A block of data
+--

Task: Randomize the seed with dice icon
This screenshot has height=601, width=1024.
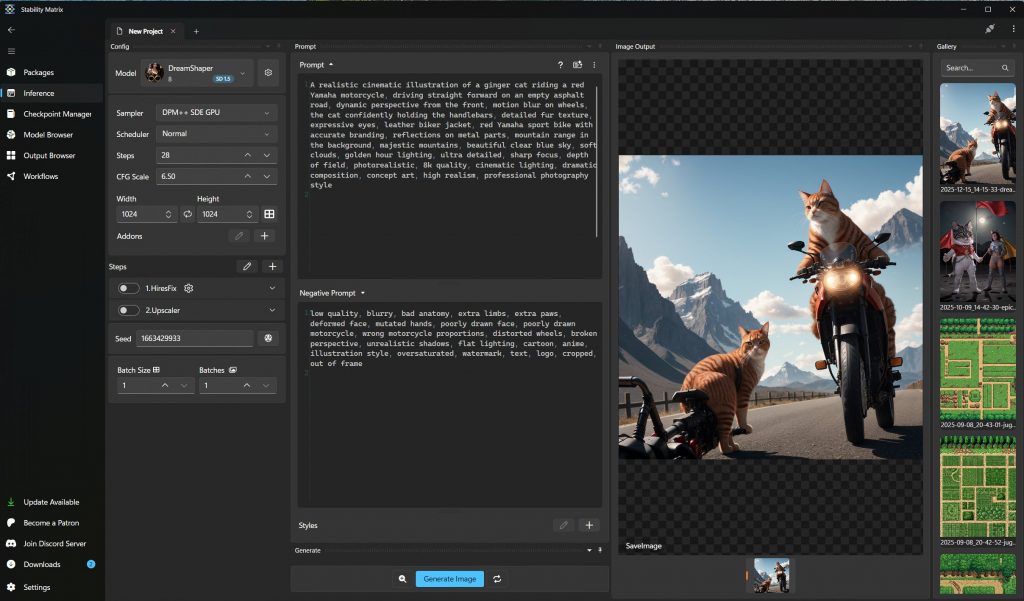Action: pos(268,339)
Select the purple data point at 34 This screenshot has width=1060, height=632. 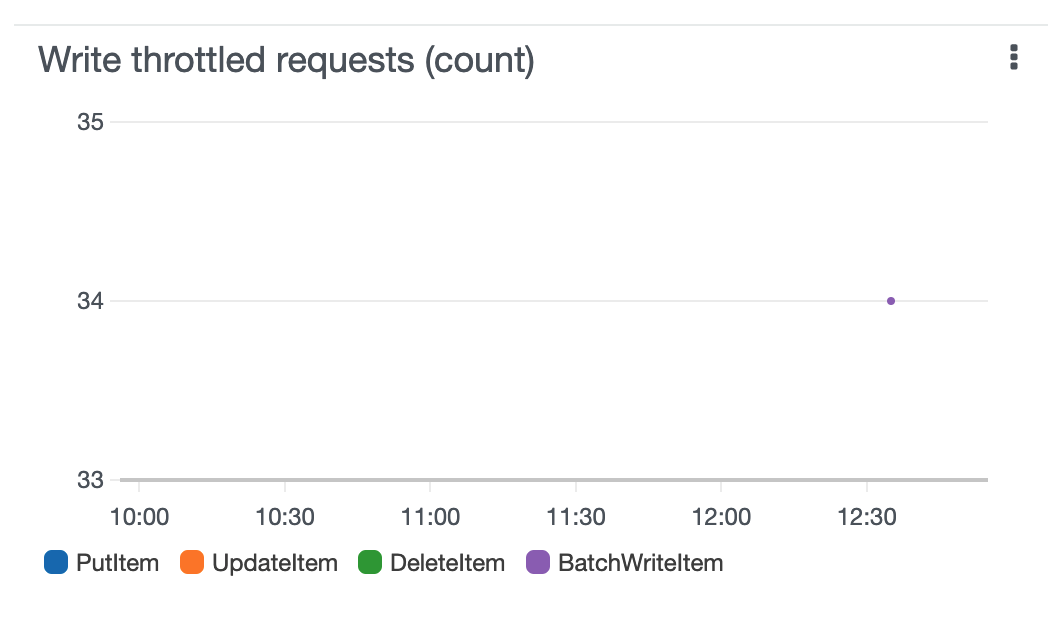pos(891,301)
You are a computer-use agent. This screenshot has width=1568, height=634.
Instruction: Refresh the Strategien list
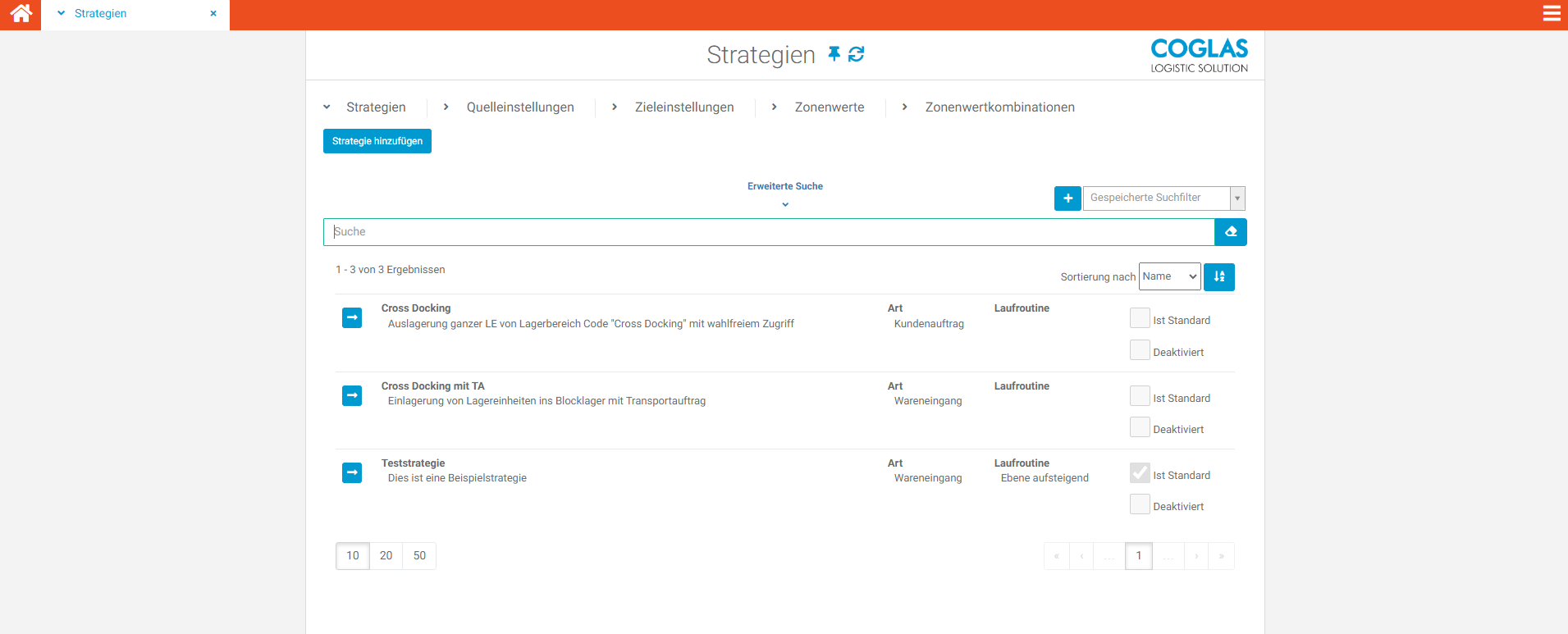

+--

**What is asked**
Write out the lines of the data word for word, starting at the line that contains "You are a computer-use" and ending at the end of the data. Leave the pictures out of your answer.

**Result below**
You are a computer-use agent. This screenshot has width=1568, height=634.
Instruction: Refresh the Strategien list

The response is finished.